╭─ Testo in esame

Mamme No Pfas: “Sequestro di Miteni e del sito”

Vicenza – “Un punto fondamentale per l’accertamento delle responsabilità penali è quello di chiarire se e quanto i Pfas rappresentino un reale rischio per la salute umana. Per far luce su questo aspetto, la Procura di Vicenza si sta avvalendo della collaborazione di consulenti di calibro internazionale. Gli esiti delle perizie, a detta del procuratore Antonino Cappelleri, dovrebbero essere pronti prima dell’inizio dell’estate. Se fosse confermato un apprezzabile rischio per la salute umana, può configurarsi il reato di disastro ambientale”.
Sono i rappresentati del comitato Mamme No Pfas a mettere a fuoco con queste parole il punto centrale di quanto ha detto loro, incontrandoli qualche giorno fa, il procuratore capo di Vicenza Antonino Cappelleri, sulla vicenda Pfas e sulle responsabilità della società Miteni. Un altro aspetto che il procuratore non ha mancato di mettere in evidenza è l’urgenza, con la necessità che le indagini si concludano prima della fine del 2018, “perché la norma – ha spiegato Cappelleri – ci impone di chiudere le indagini entro due anni al massimo dall’iscrizione nel registro degli indagati”.
Un altro problema sta nel fatto che, purtroppo, non c’è concordanza tra gli studi scientifici in tema di Pfas e di conseguenze per la salute umana. Inoltre, gli esiti del piano di sorveglianza promosso dalla Regione Veneto non aiuteranno poiché, secondo i comitati di cittadini, non solo il piano sarà completato in tempi lunghi, ma presenterebbe anche molte lacune.

╰─

▶ Compiti ed esercizi:
1. Stampa il testo sui Pfas cominciando da "Un altro problema" e finendo con "anche molte lacune.".
2. Indica se ciascuna affermazione concorda con il testo sui Pfas, rispondendo sì o no e citando le parole del testo che lo stabiliscono. (a) Le indagini devono concludersi prima della fine del 2018. (b) Gli studi scientifici sono concordi sulle conseguenze dei Pfas per la salute umana. (c) Gli esiti delle perizie dovrebbero essere pronti dopo l'estate.

╭─ Contenuto del dataset

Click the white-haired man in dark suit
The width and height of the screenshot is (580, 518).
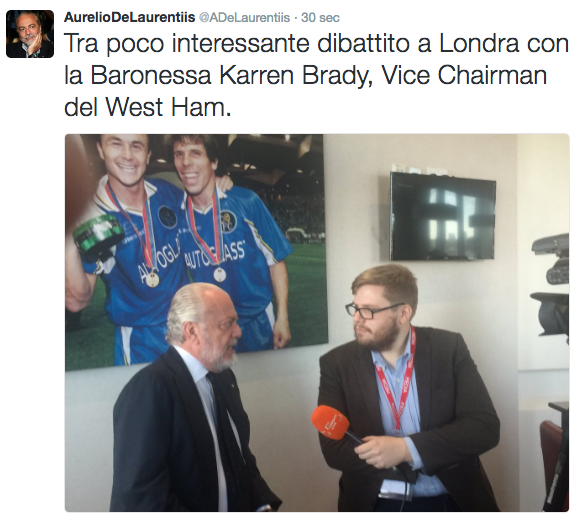(x=189, y=400)
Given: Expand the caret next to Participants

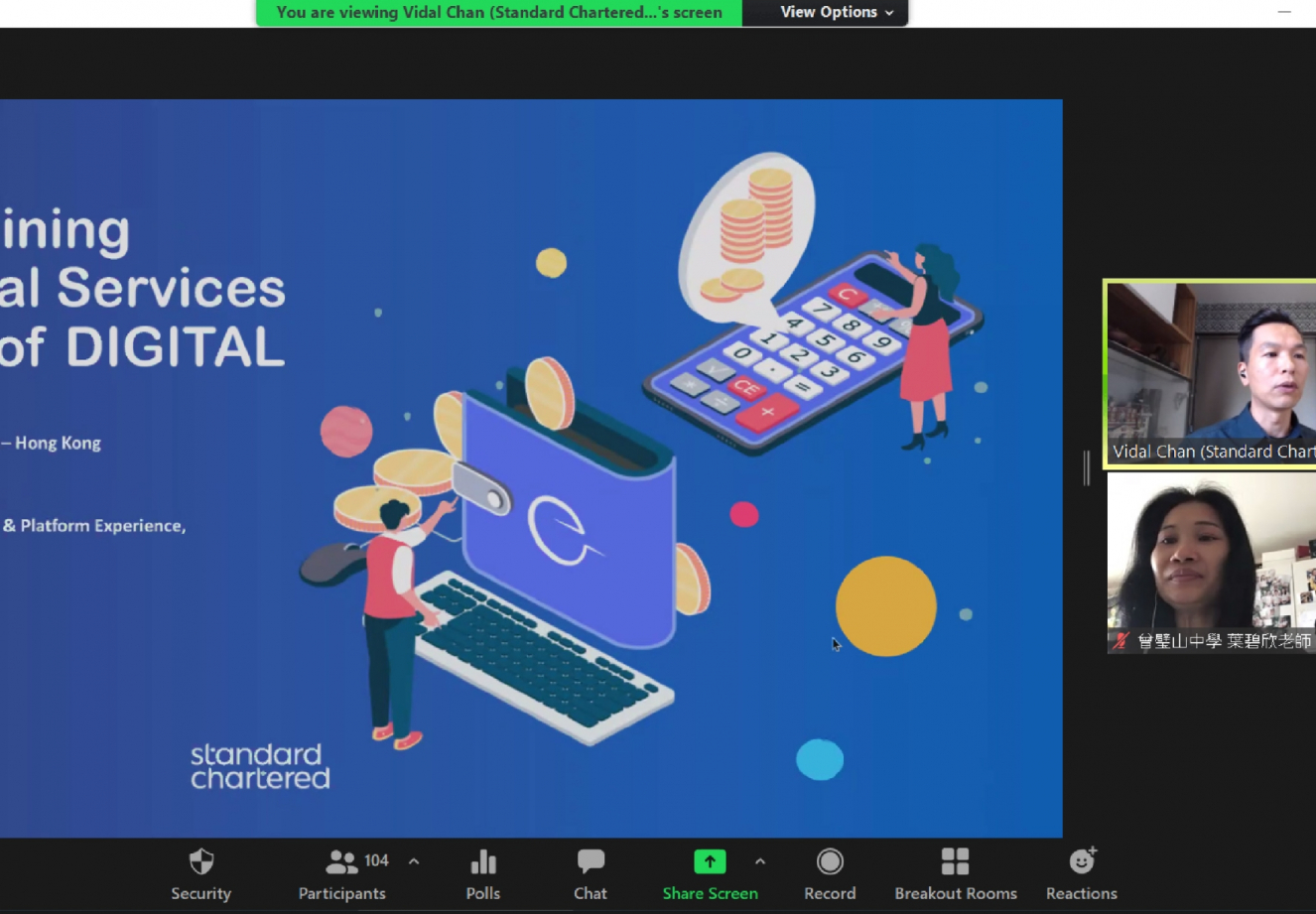Looking at the screenshot, I should point(414,861).
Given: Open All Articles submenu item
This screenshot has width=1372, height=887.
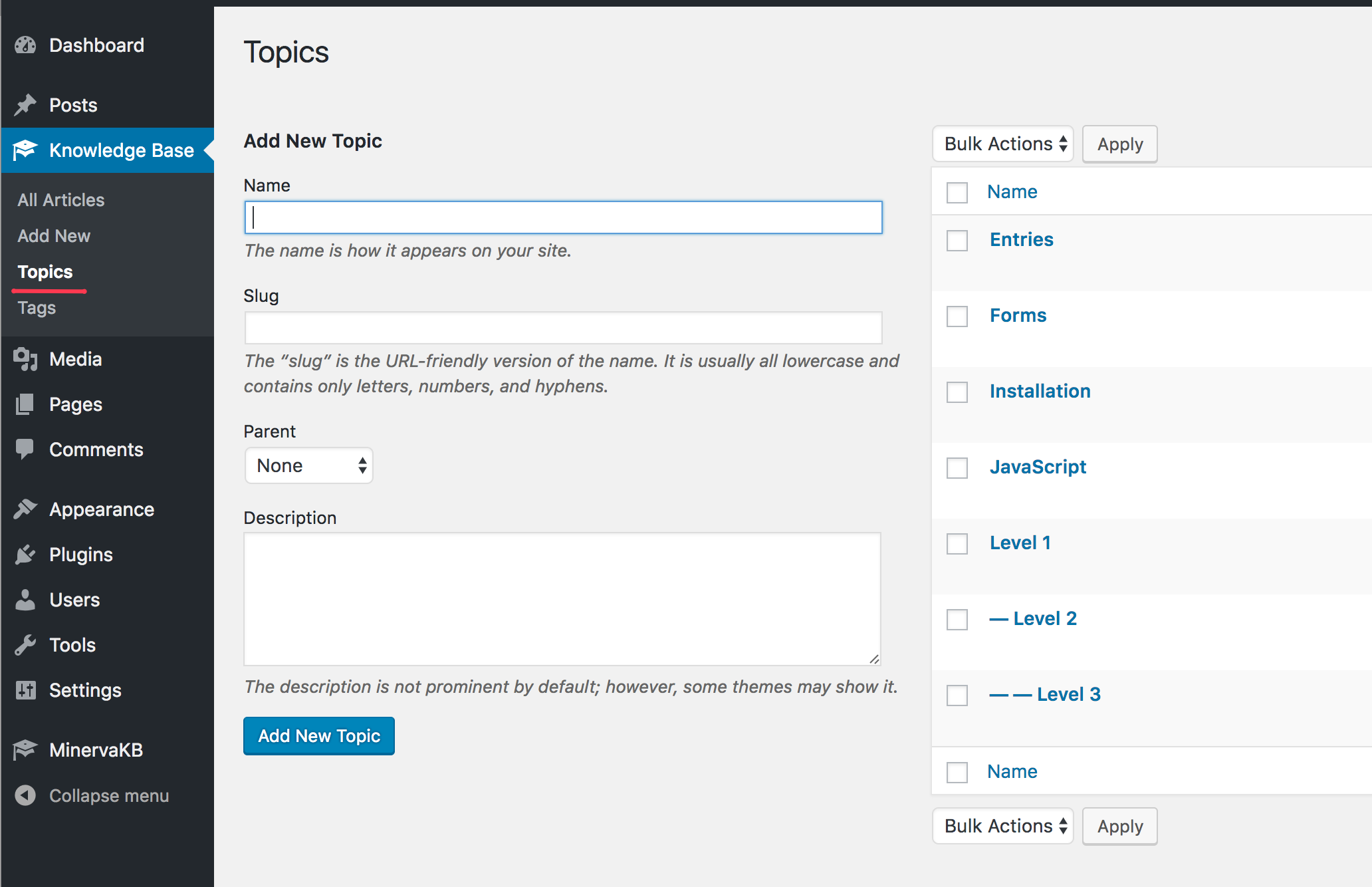Looking at the screenshot, I should pos(61,200).
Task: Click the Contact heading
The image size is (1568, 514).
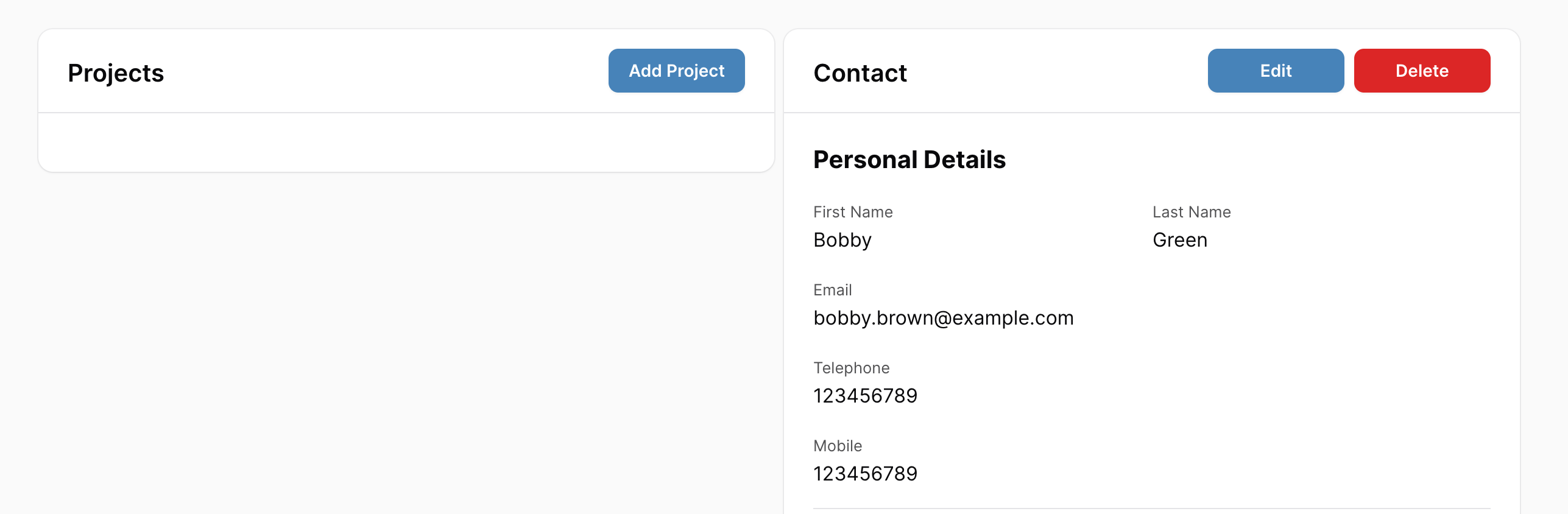Action: point(860,73)
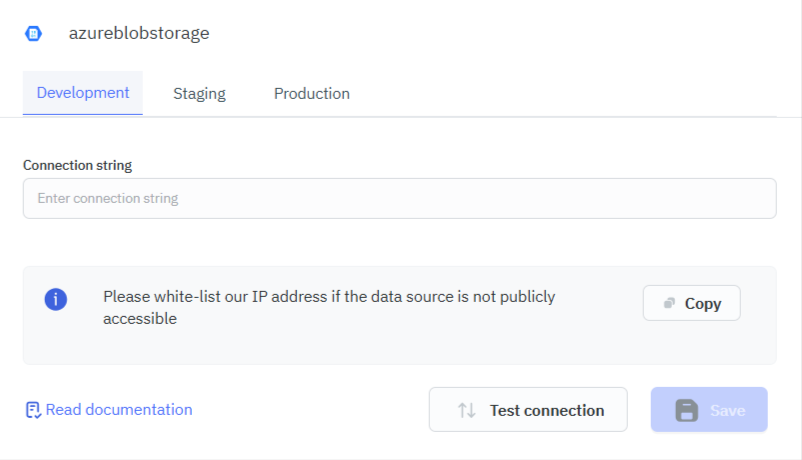Viewport: 802px width, 460px height.
Task: Click the white-list IP address message text
Action: (x=329, y=308)
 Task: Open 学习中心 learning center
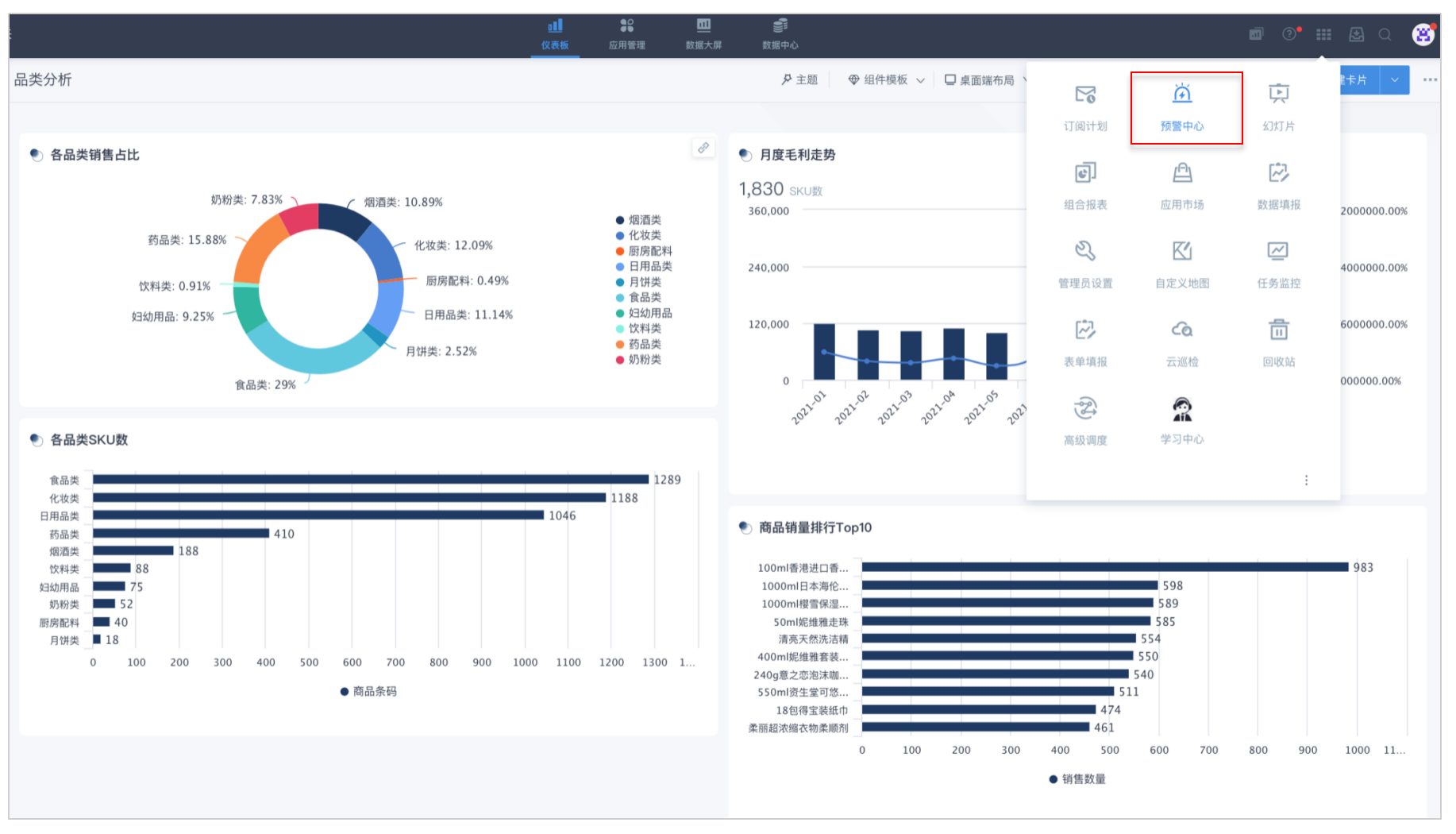1181,421
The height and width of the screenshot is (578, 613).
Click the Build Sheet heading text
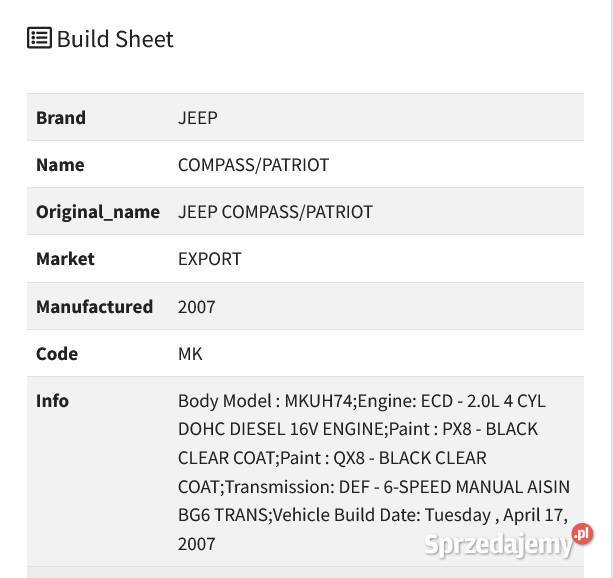115,39
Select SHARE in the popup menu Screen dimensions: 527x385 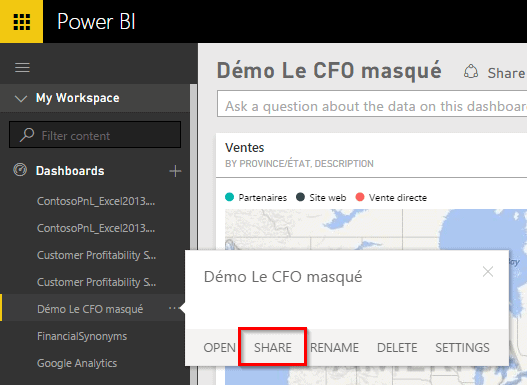273,347
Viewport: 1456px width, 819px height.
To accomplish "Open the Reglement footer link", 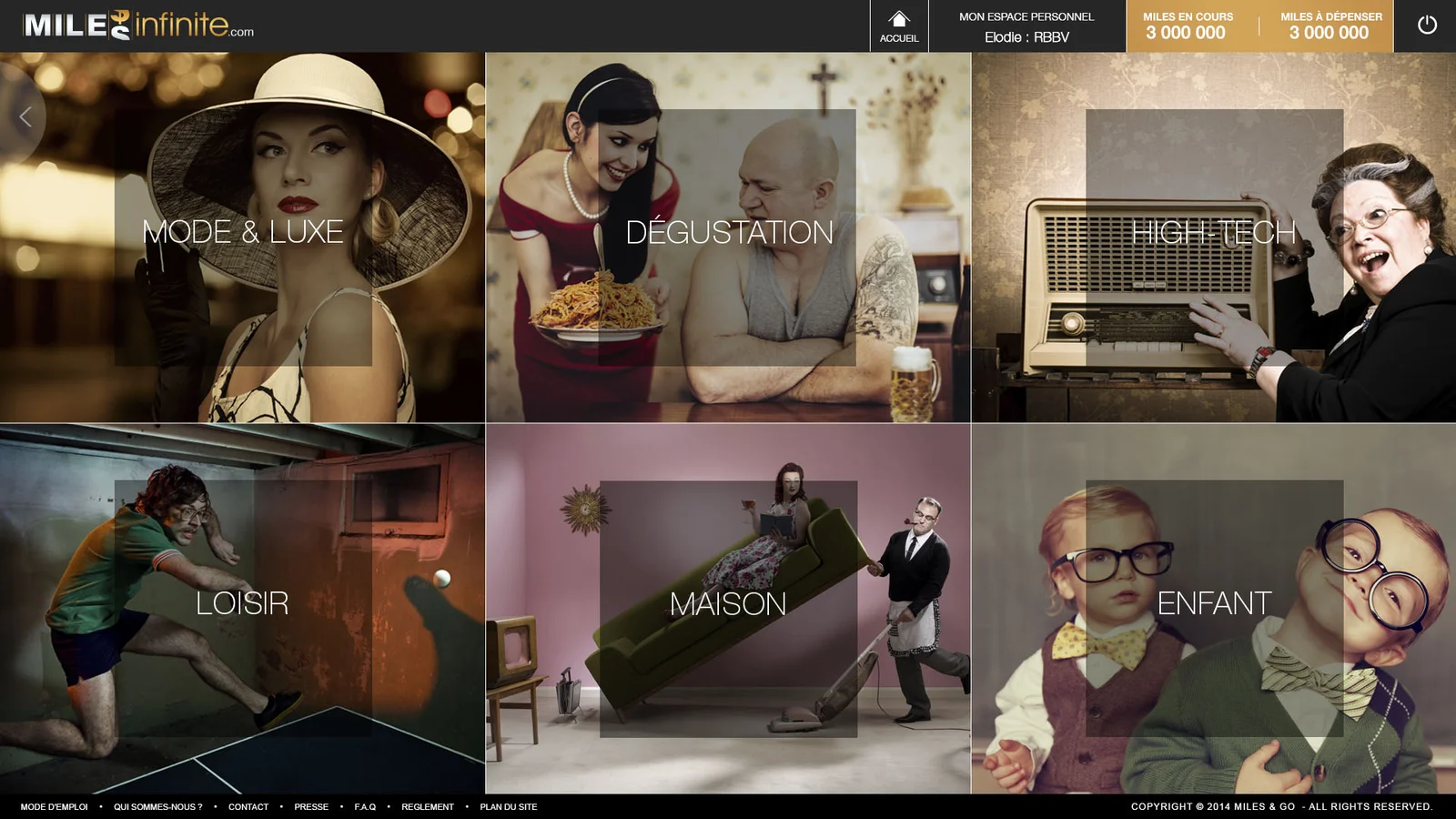I will [428, 807].
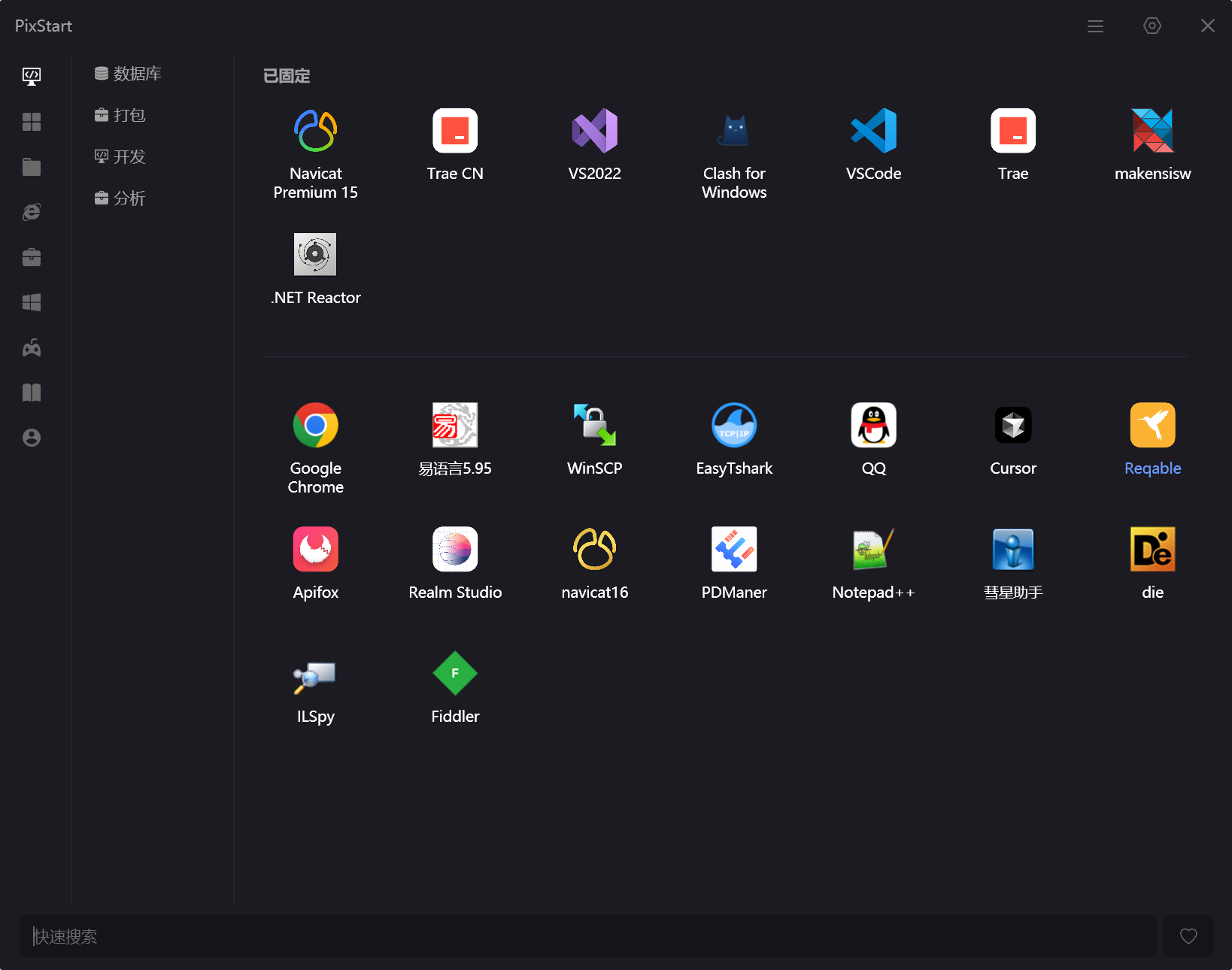
Task: Open ILSpy decompiler
Action: click(315, 674)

╰─

▶ Risposte agli esercizi:
1.
Un altro problema sta nel fatto che, purtroppo, non c’è concordanza tra gli studi scientifici in tema di Pfas e di conseguenze per la salute umana. Inoltre, gli esiti del piano di sorveglianza promosso dalla Regione Veneto non aiuteranno poiché, secondo i comitati di cittadini, non solo il piano sarà completato in tempi lunghi, ma presenterebbe anche molte lacune.

2.
(a) Sì: "con la necessità che le indagini si concludano prima della fine del 2018".
(b) No: "non c’è concordanza tra gli studi scientifici in tema di Pfas e di conseguenze per la salute umana".
(c) No: "dovrebbero essere pronti prima dell’inizio dell’estate".